• Work request
Each line of the material that mentions the word "Insights" is to be copied.

*** Data records ***

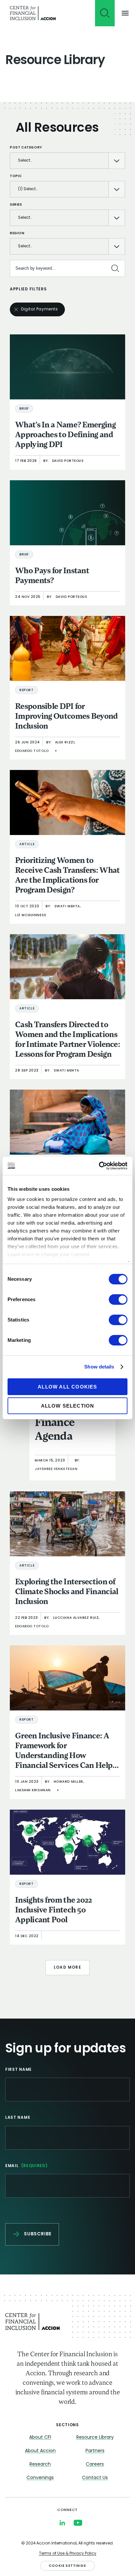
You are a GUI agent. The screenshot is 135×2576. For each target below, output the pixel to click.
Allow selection (67, 1406)
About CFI (40, 2437)
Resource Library (95, 2437)
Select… (25, 161)
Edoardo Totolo (32, 751)
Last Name (17, 2118)
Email (26, 2166)
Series (16, 205)
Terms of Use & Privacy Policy (67, 2554)
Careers (95, 2464)
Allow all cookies (67, 1387)
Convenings (40, 2477)
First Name (18, 2070)
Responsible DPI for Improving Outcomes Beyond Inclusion (66, 717)
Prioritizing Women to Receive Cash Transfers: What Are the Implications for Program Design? (67, 875)
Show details (99, 1366)
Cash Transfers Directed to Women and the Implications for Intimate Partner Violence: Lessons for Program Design (67, 1040)
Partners (95, 2451)
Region (17, 233)
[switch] (118, 1299)
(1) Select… (28, 189)
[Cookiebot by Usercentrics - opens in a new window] (98, 1166)
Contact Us (95, 2477)
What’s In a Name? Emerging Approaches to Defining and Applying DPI (65, 435)
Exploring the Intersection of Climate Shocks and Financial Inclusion (66, 1592)
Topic (16, 176)
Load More (67, 1968)
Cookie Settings (67, 2566)
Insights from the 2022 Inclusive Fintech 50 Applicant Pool (53, 1910)
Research (40, 2464)
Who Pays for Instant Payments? (52, 576)
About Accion (40, 2451)
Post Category (26, 147)
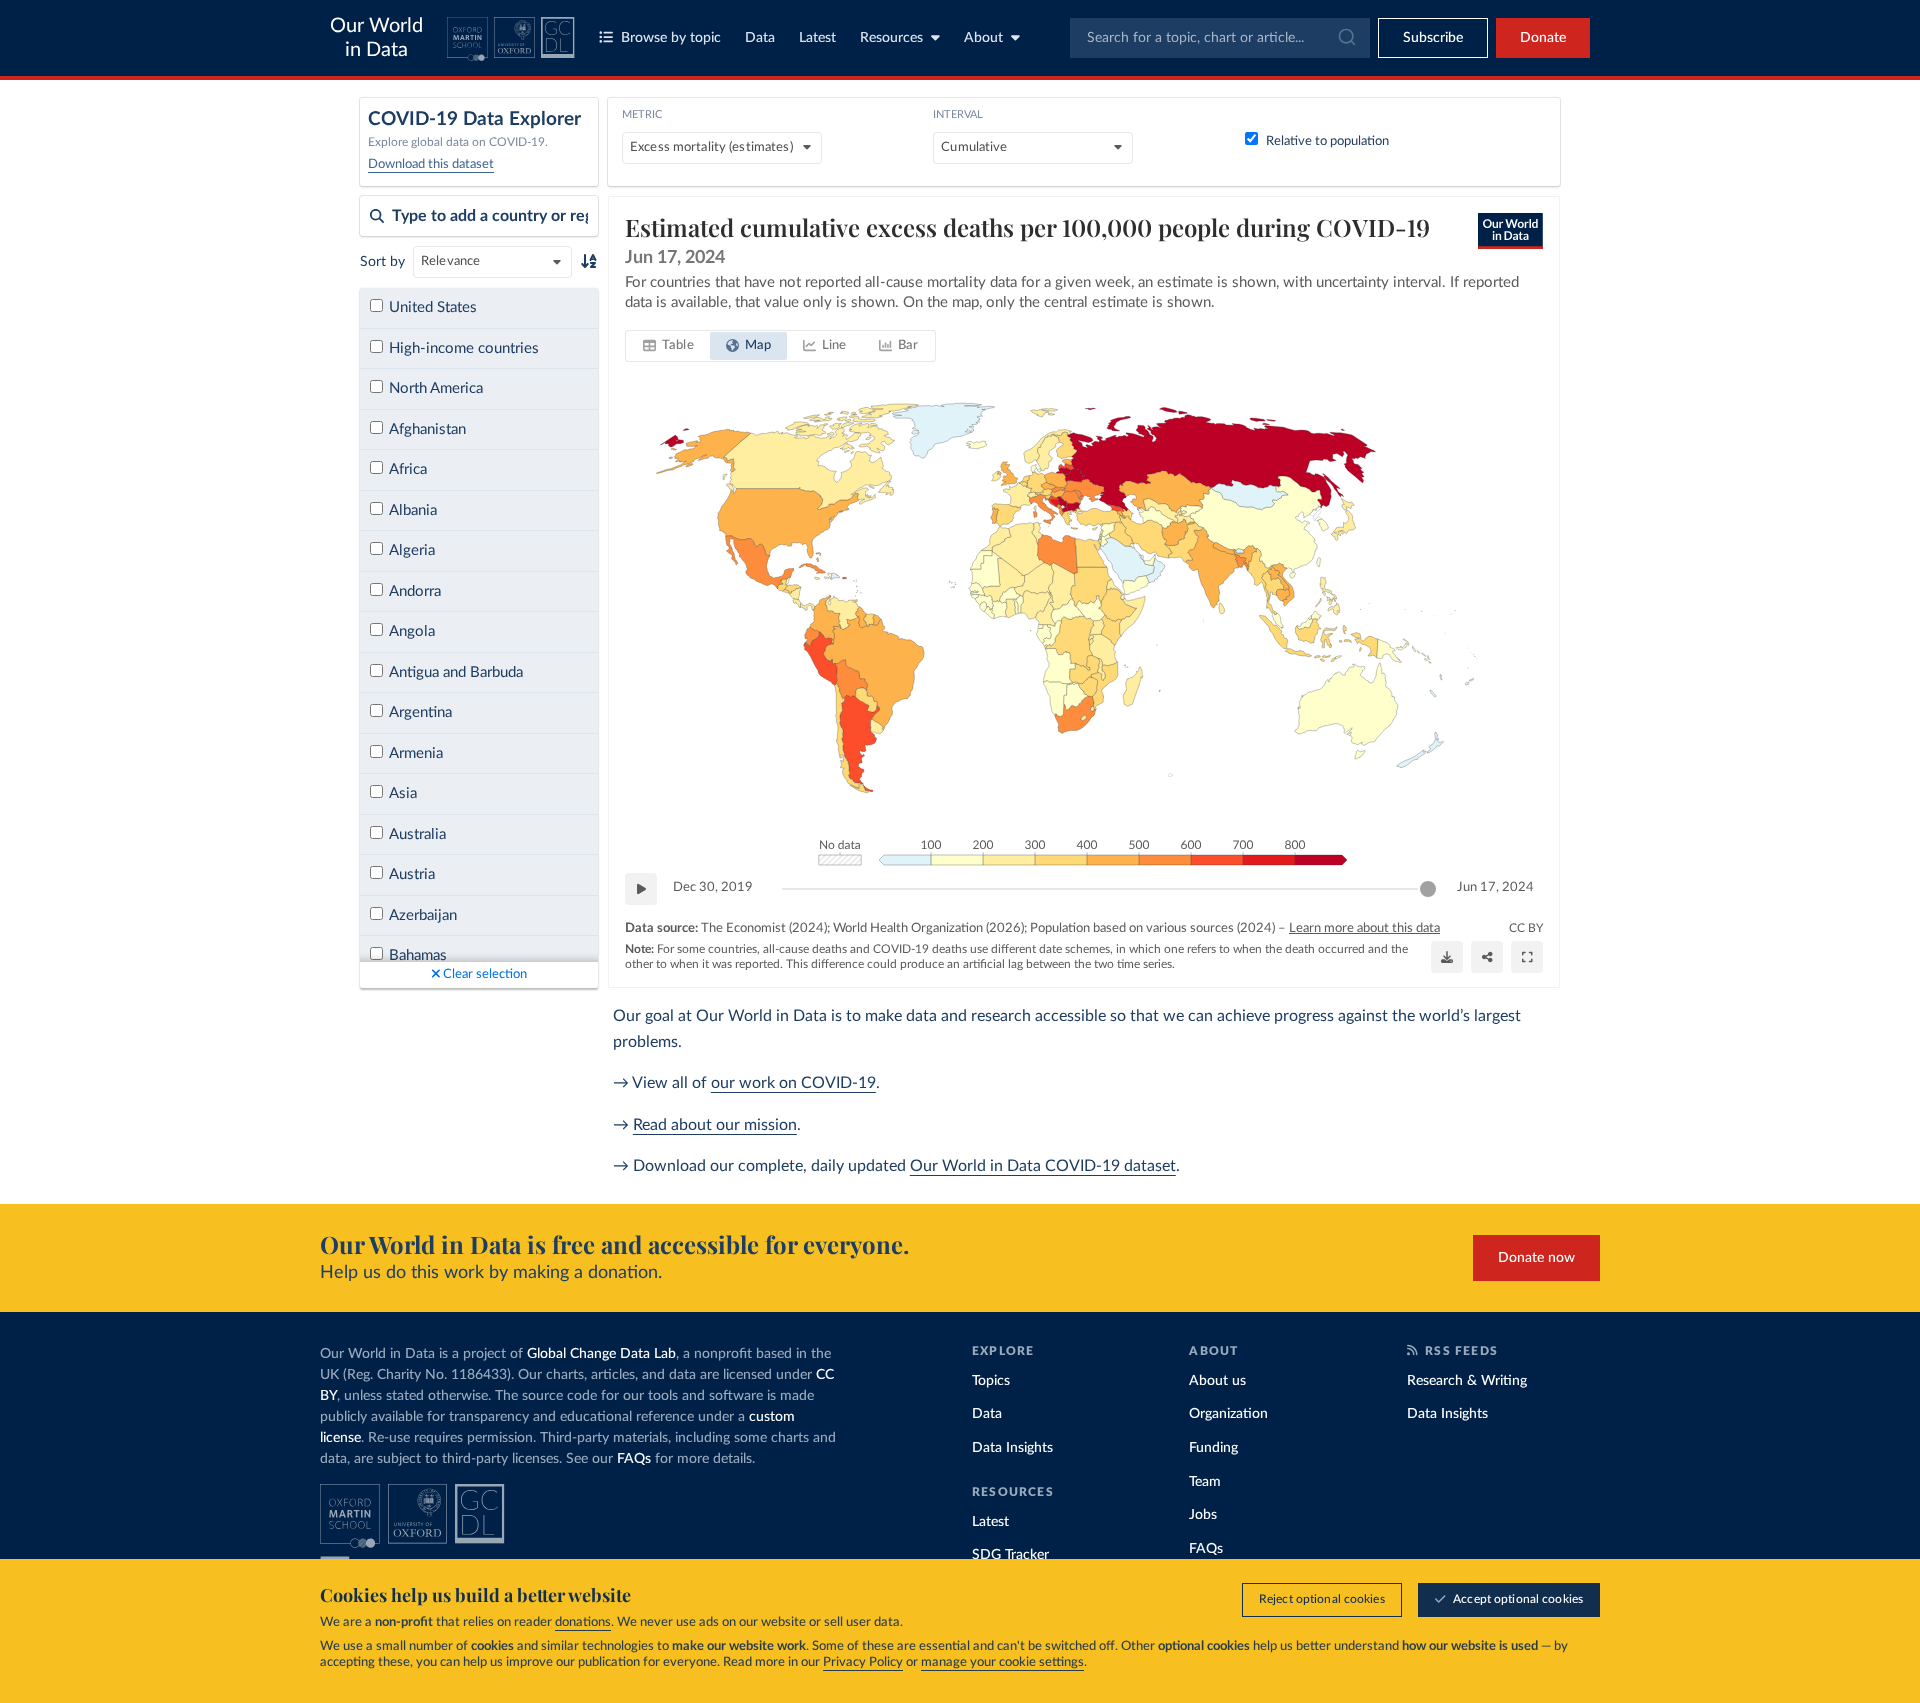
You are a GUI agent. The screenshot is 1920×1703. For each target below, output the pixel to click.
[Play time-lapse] (641, 889)
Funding (1213, 1448)
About (983, 38)
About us (1217, 1381)
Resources (891, 38)
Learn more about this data (1364, 928)
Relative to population (1327, 141)
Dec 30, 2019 (713, 887)
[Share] (1487, 957)
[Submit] (1345, 38)
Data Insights (1012, 1448)
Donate (1543, 38)
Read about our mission (715, 1125)
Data (760, 38)
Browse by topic (671, 38)
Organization (1228, 1414)
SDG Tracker (1010, 1555)
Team (1205, 1482)
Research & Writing (1467, 1381)
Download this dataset (431, 164)
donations (583, 1622)
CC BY (1526, 928)
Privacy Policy (863, 1662)
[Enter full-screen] (1527, 957)
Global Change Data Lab (601, 1354)
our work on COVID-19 (793, 1083)
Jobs (1203, 1515)
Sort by (382, 262)
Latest (817, 38)
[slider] (1428, 889)
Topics (991, 1381)
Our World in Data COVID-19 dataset (1043, 1166)
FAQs (634, 1459)
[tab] (668, 346)
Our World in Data (376, 38)
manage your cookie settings (1002, 1662)
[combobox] (1220, 38)
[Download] (1447, 957)
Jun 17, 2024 (1495, 887)
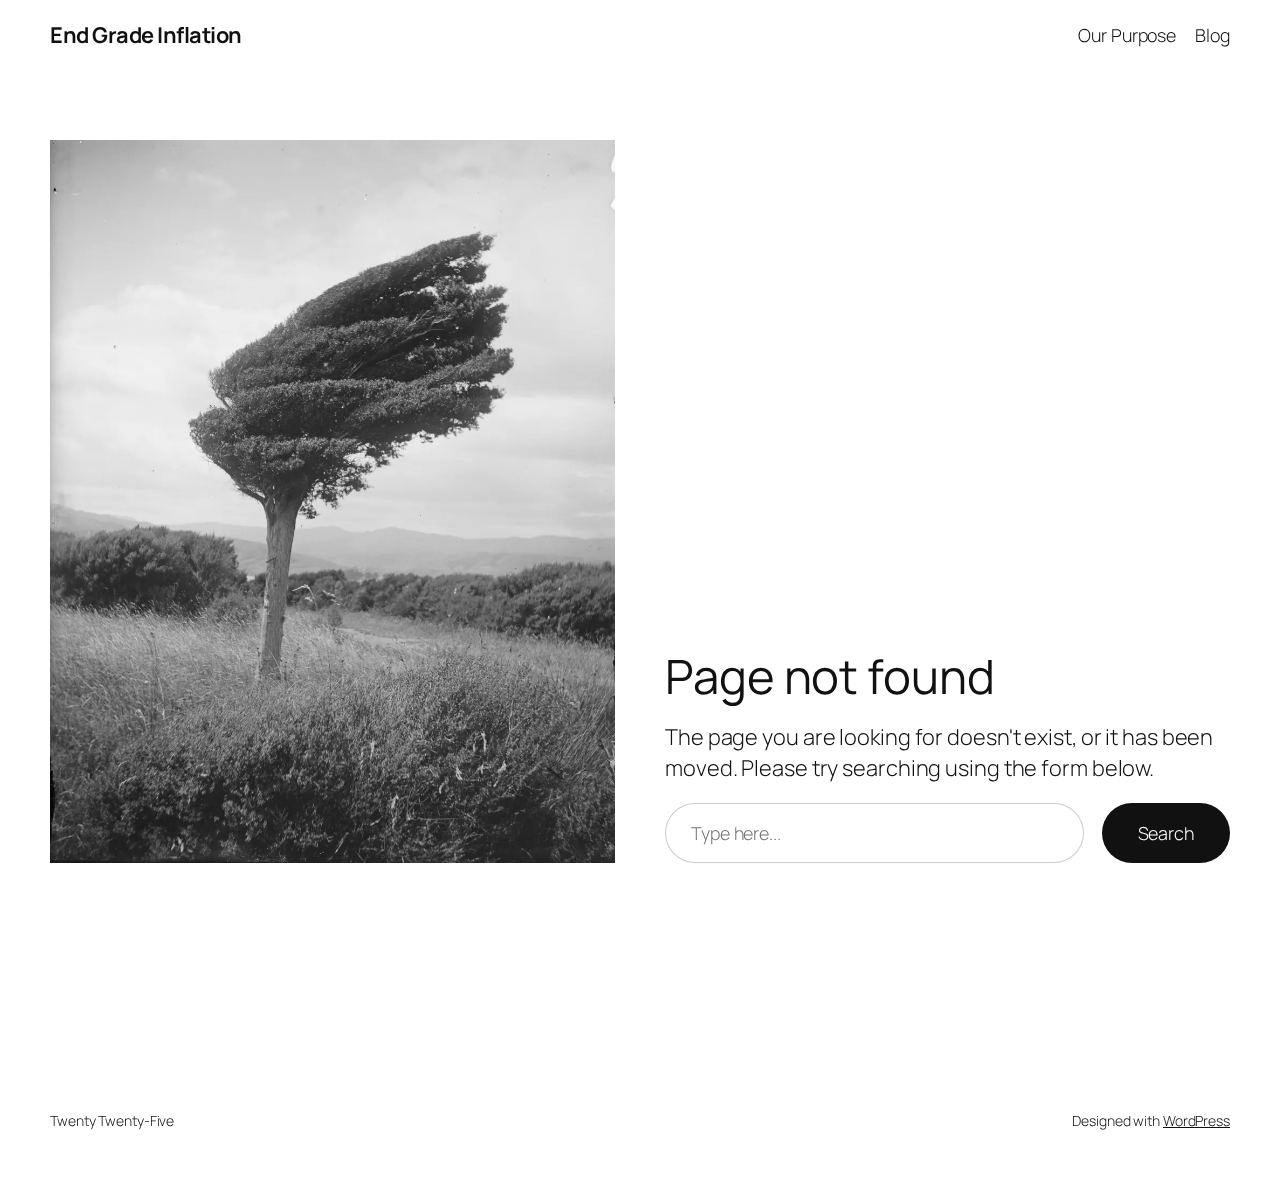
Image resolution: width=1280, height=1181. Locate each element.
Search (1166, 833)
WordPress (1196, 1120)
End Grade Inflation (146, 35)
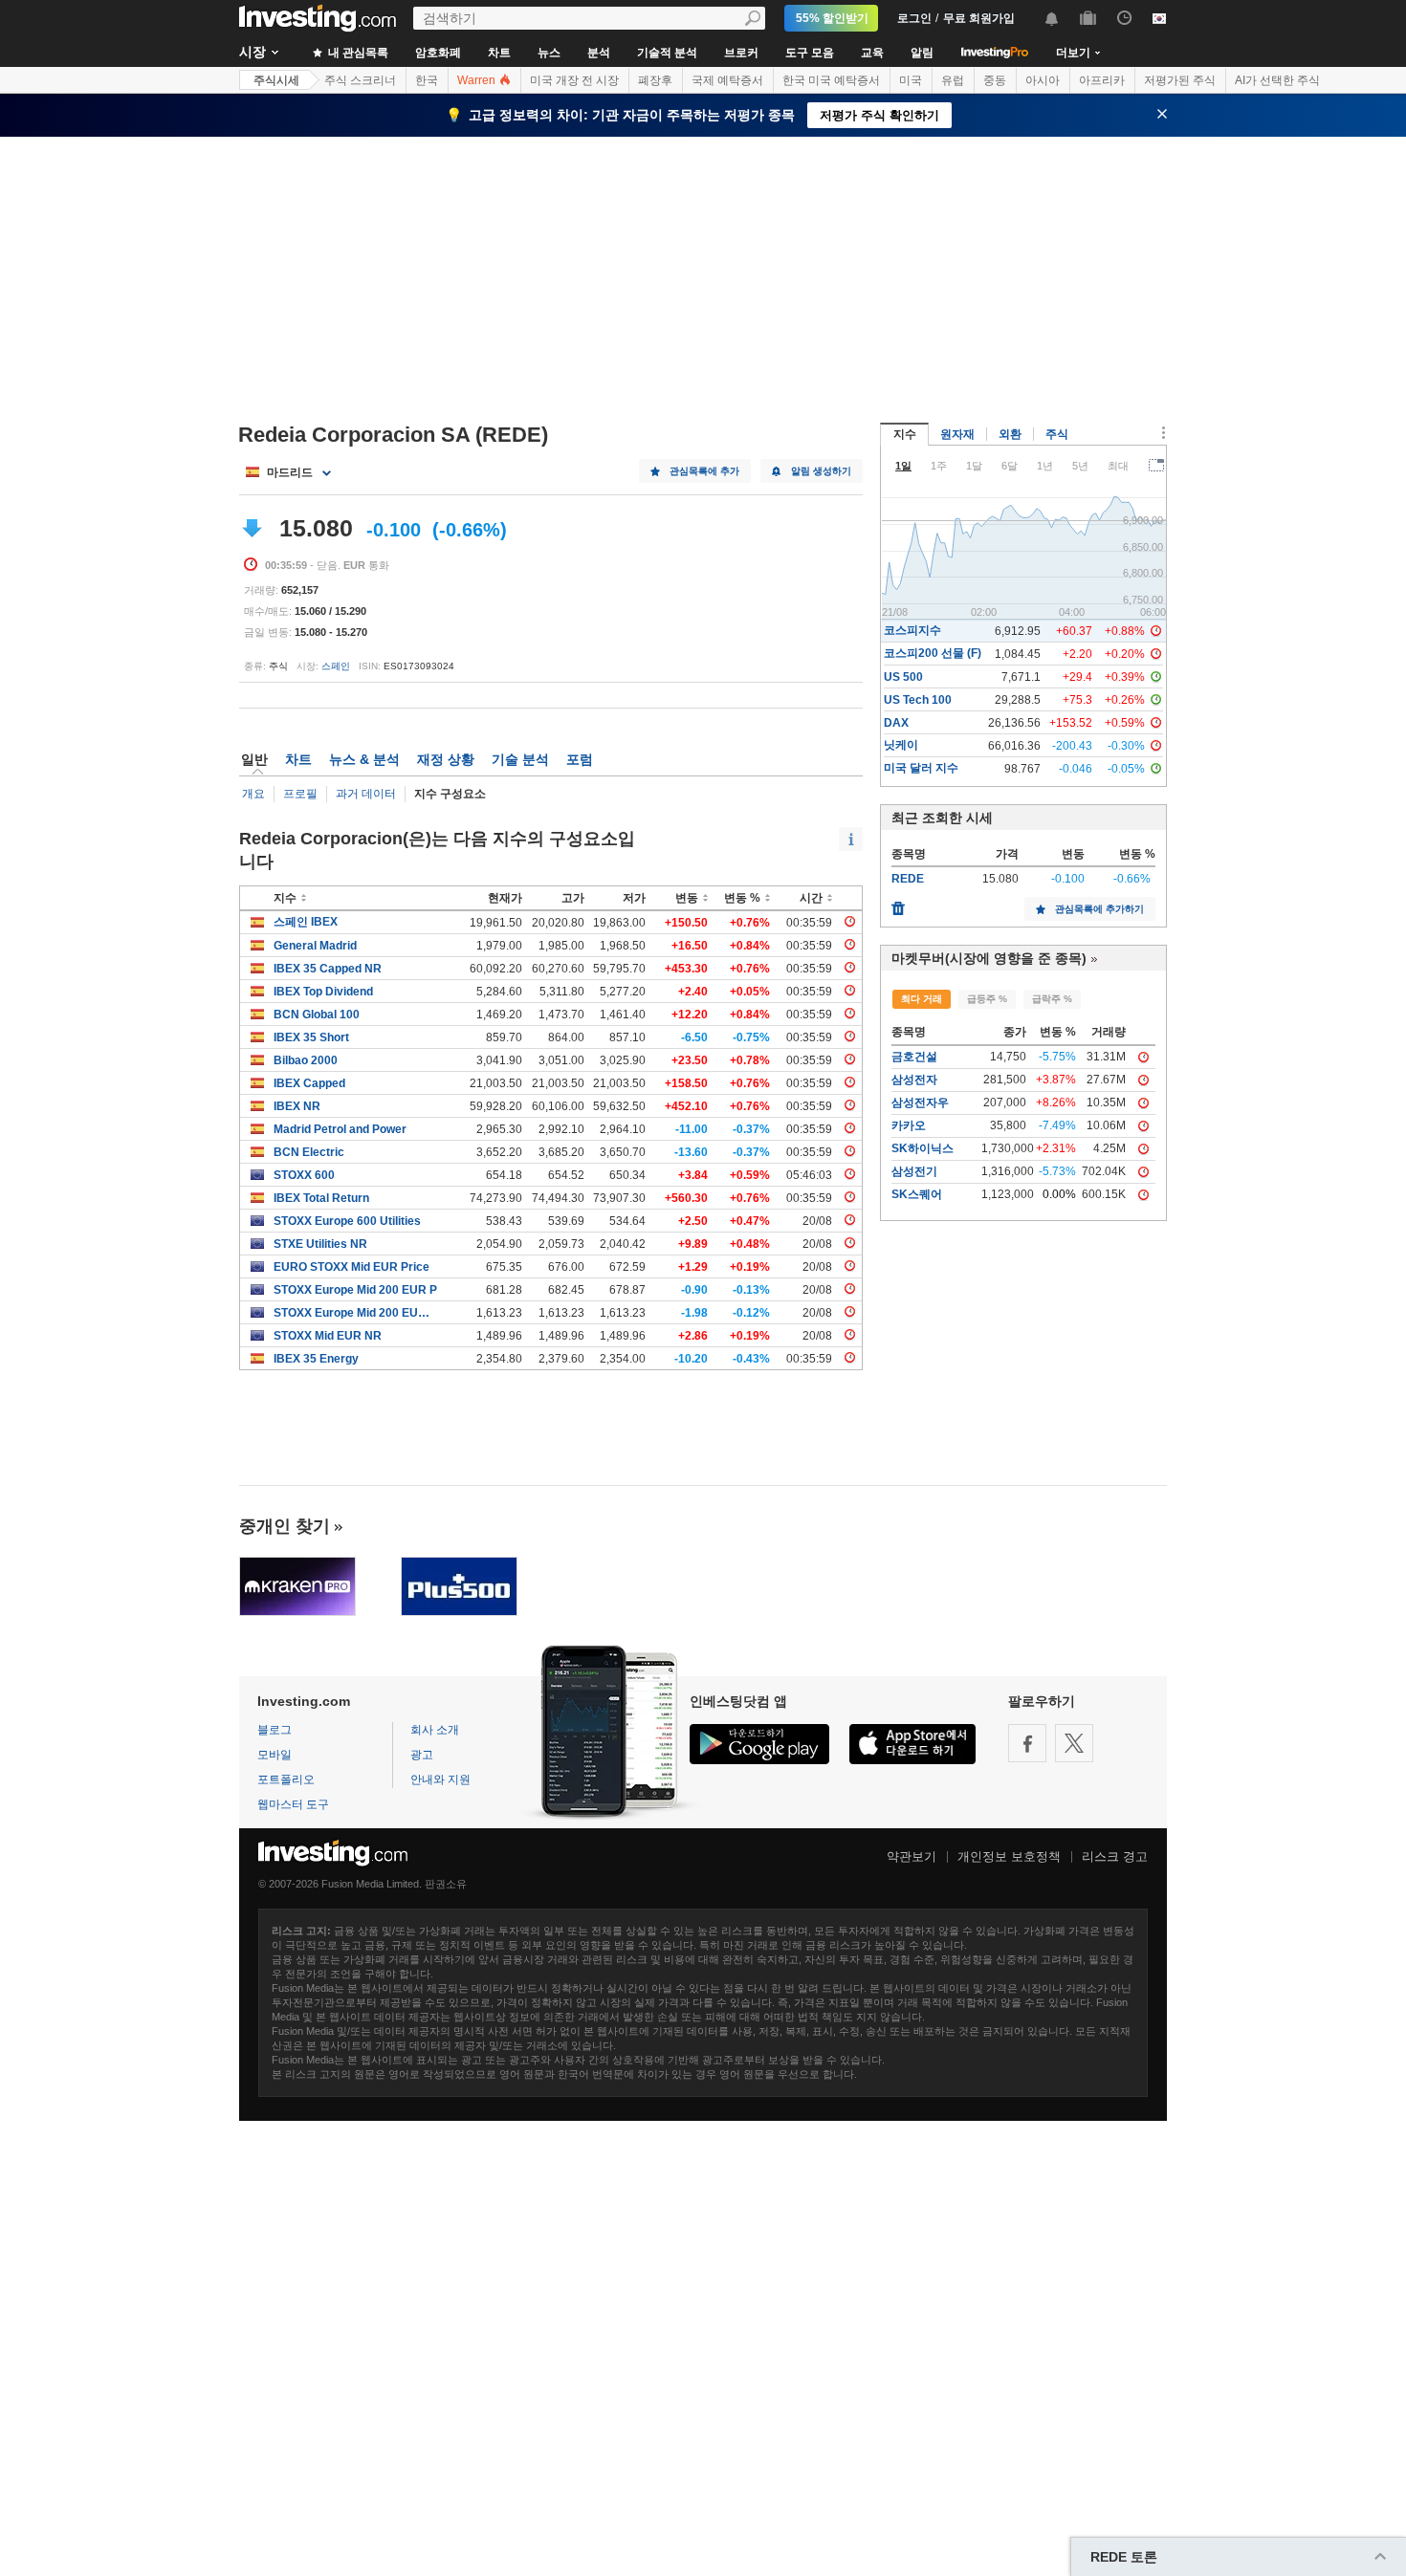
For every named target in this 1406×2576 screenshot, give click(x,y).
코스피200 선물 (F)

*** End of Data records ***

• Task result
Insights from the 2022 Inclusive Fintech 50 Applicant Pool (53, 1910)
Data Insights (1012, 1448)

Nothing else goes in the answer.